### BRIEF
In the rows below, swap each "Given" for "Request" and keep every other word the same. Leave the pictures out of your answer.

※

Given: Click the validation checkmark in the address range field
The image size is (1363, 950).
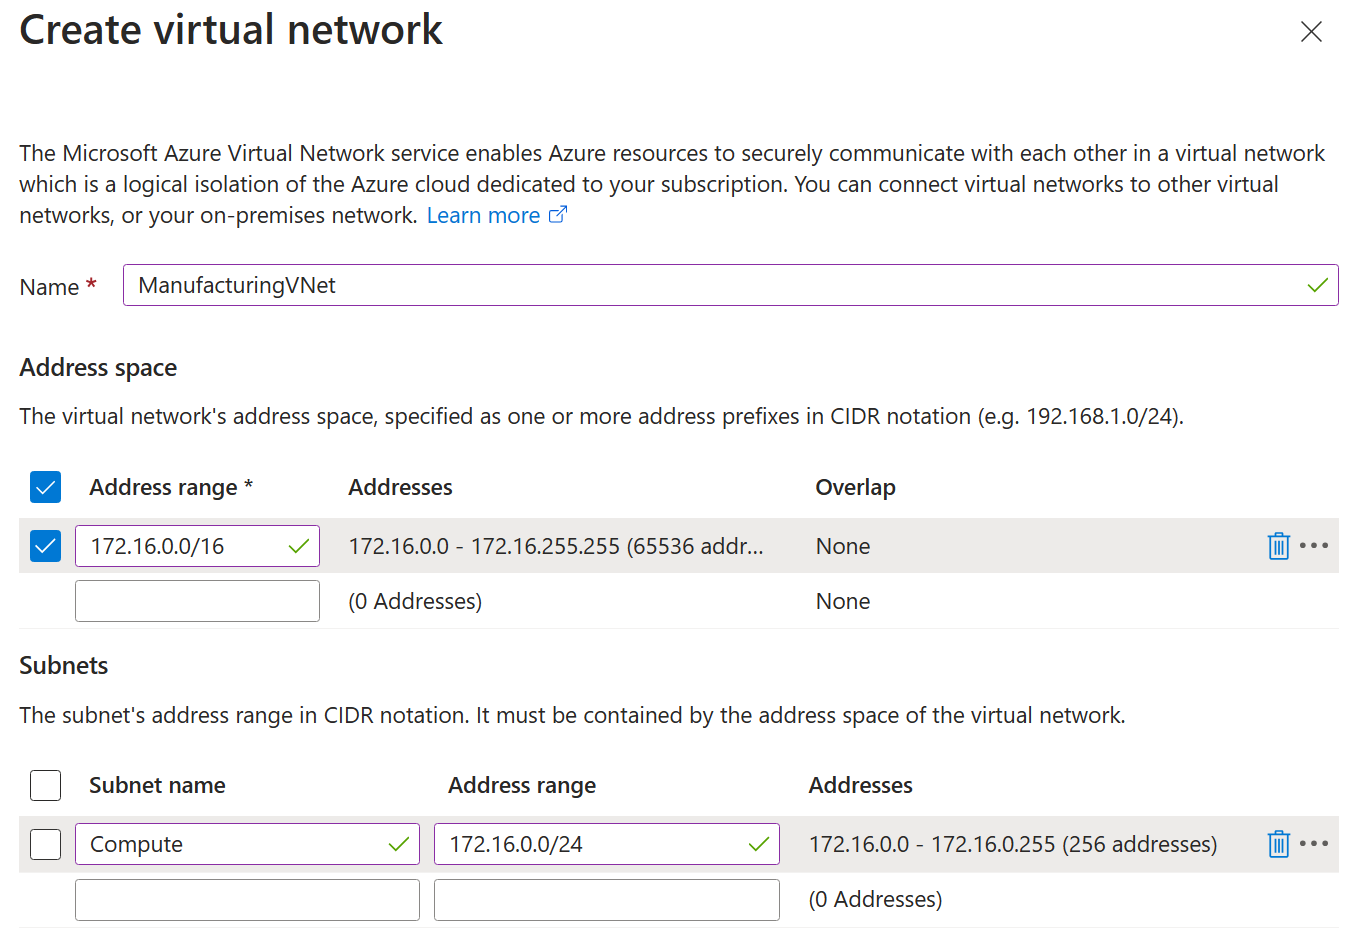Looking at the screenshot, I should [x=297, y=546].
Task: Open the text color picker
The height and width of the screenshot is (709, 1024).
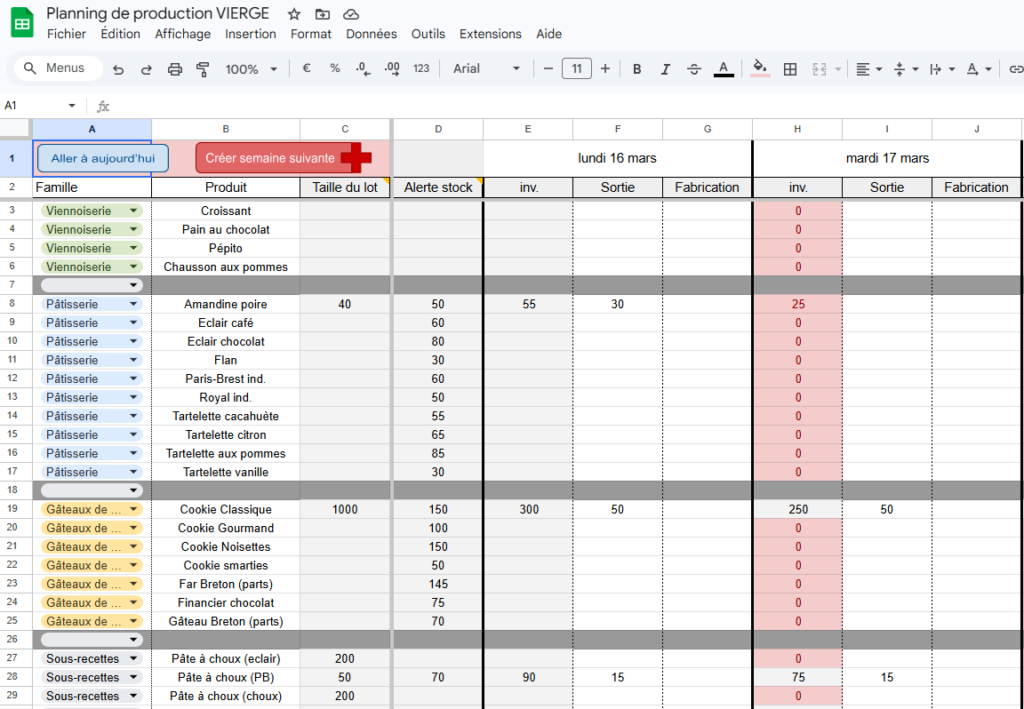Action: 723,70
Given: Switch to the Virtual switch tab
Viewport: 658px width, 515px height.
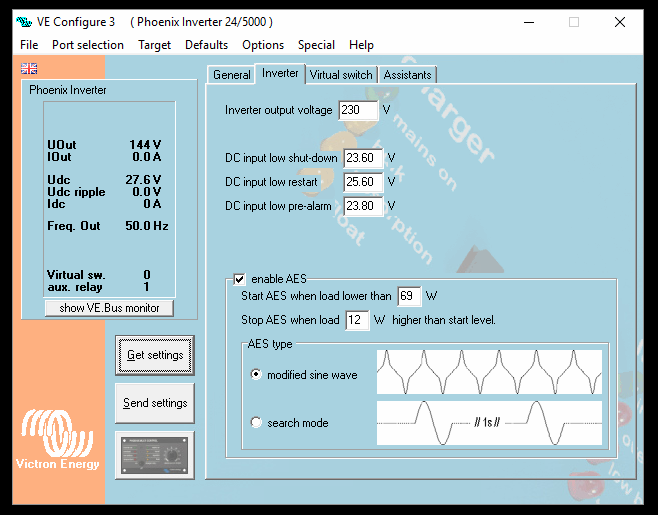Looking at the screenshot, I should pos(340,75).

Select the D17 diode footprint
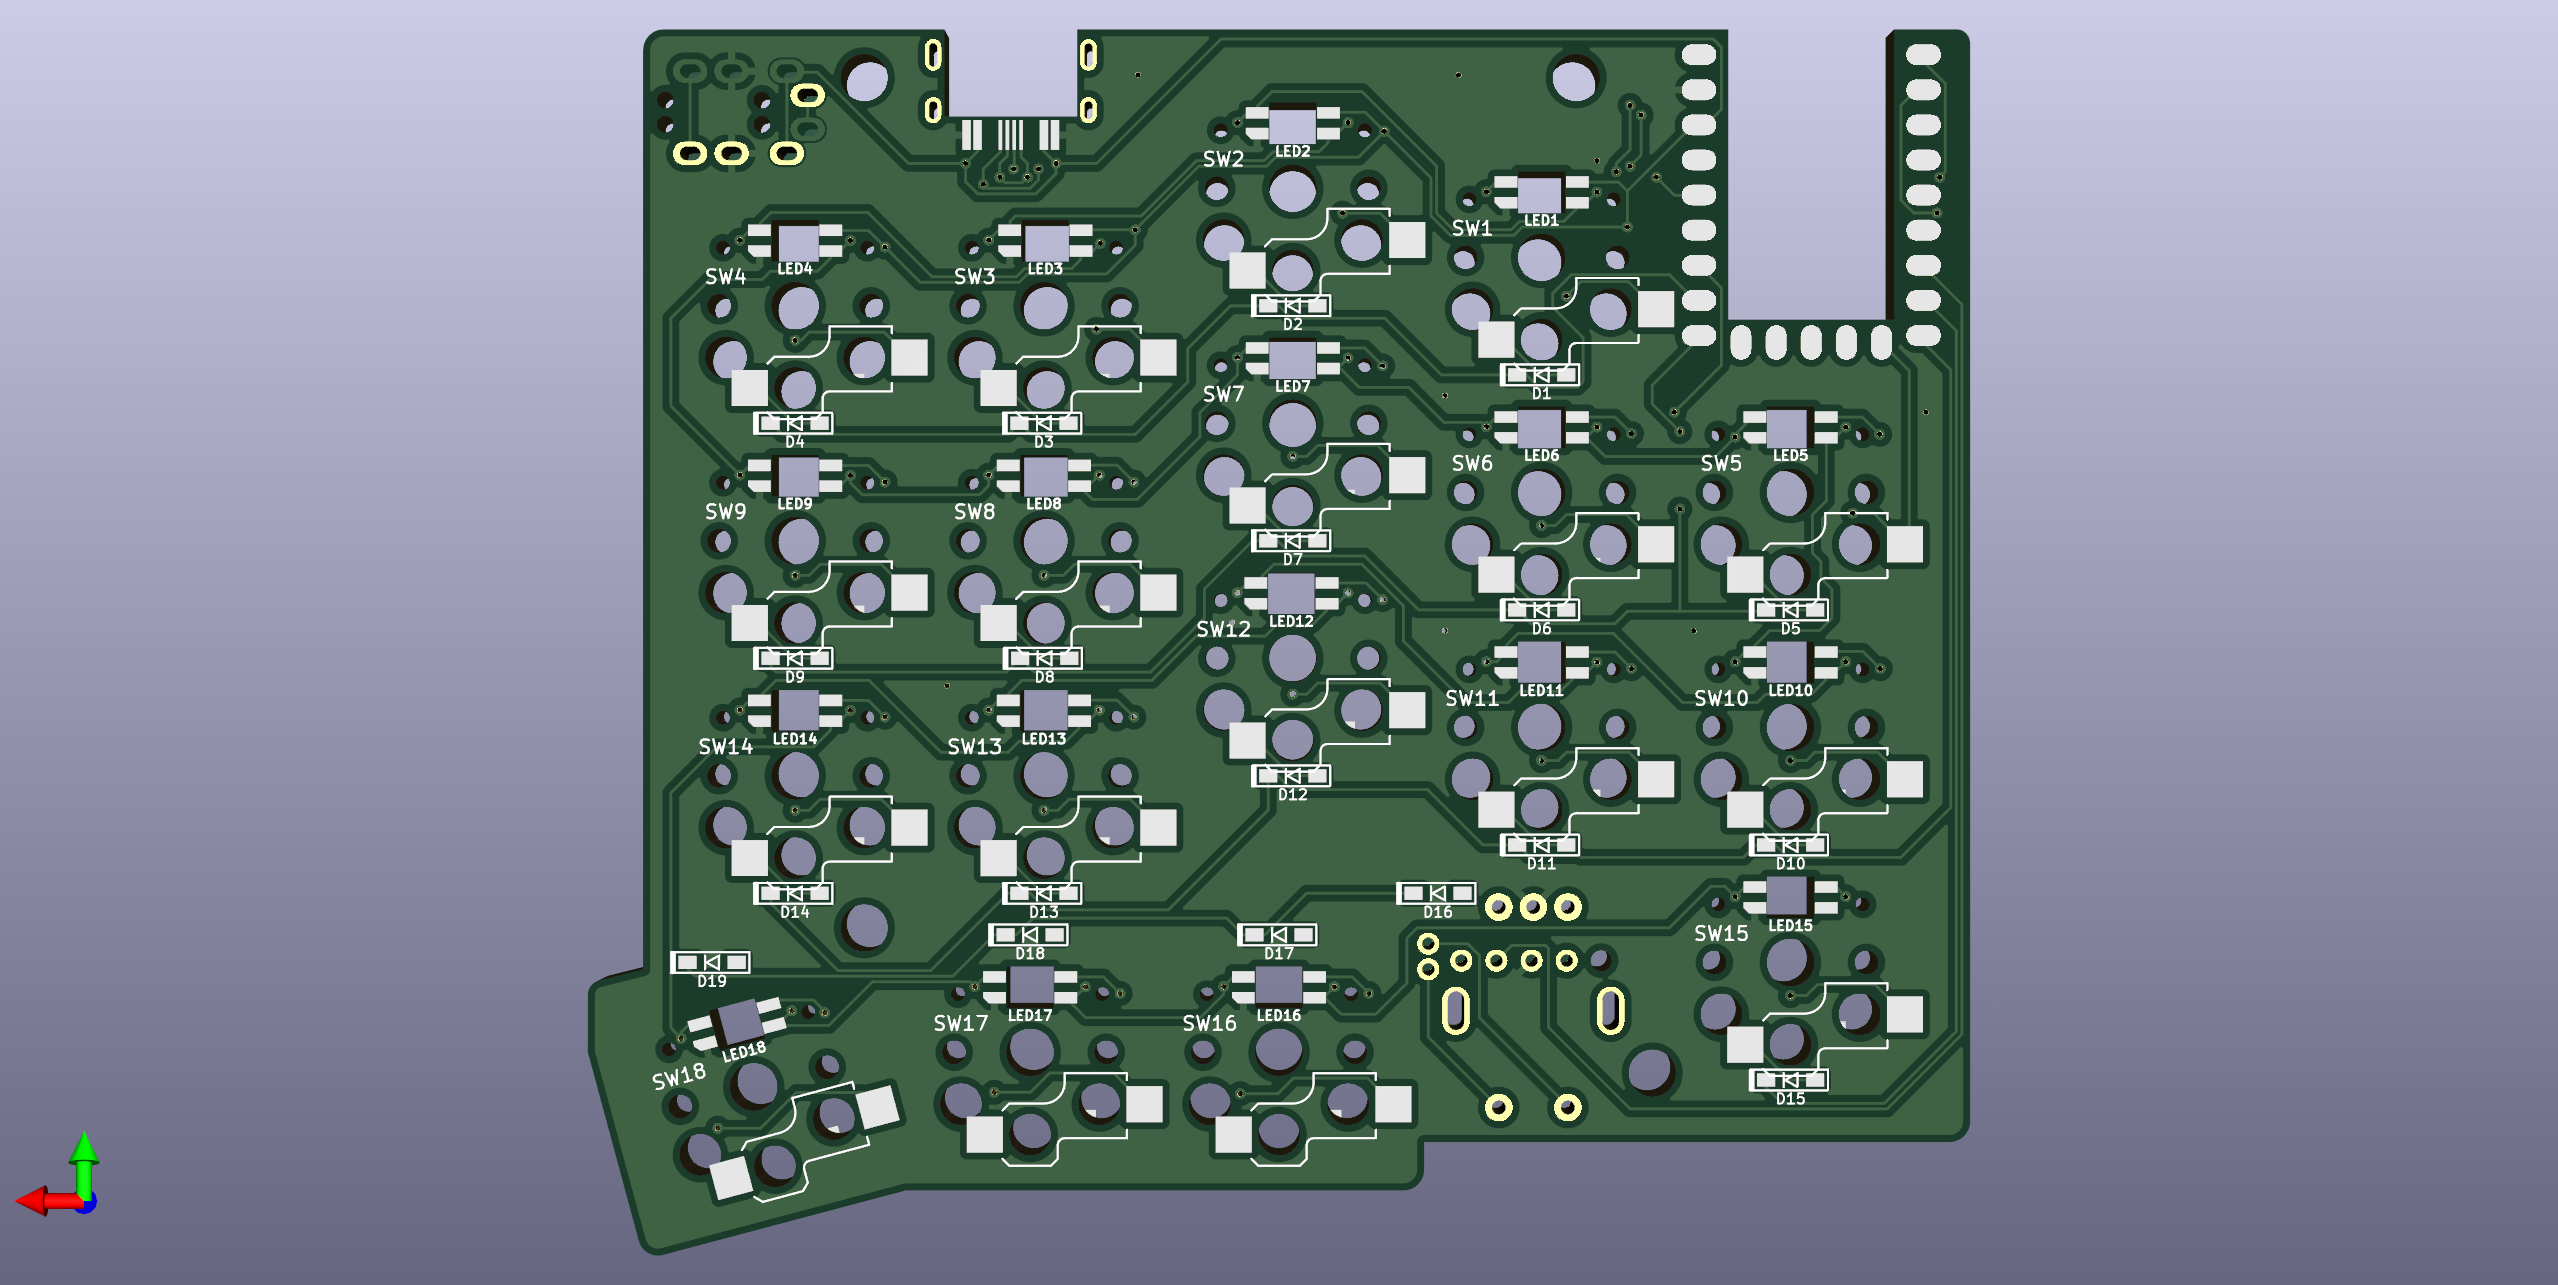[1278, 935]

※

### REPLY
Request: Click the validation checkmark in the address range field
The image size is (1363, 950).
Looking at the screenshot, I should [x=297, y=546].
Task: Open the text color picker
The height and width of the screenshot is (709, 1024).
Action: 723,70
Request: Switch to the Virtual switch tab
Viewport: 658px width, 515px height.
Looking at the screenshot, I should pos(340,75).

Select the D17 diode footprint
[1278, 935]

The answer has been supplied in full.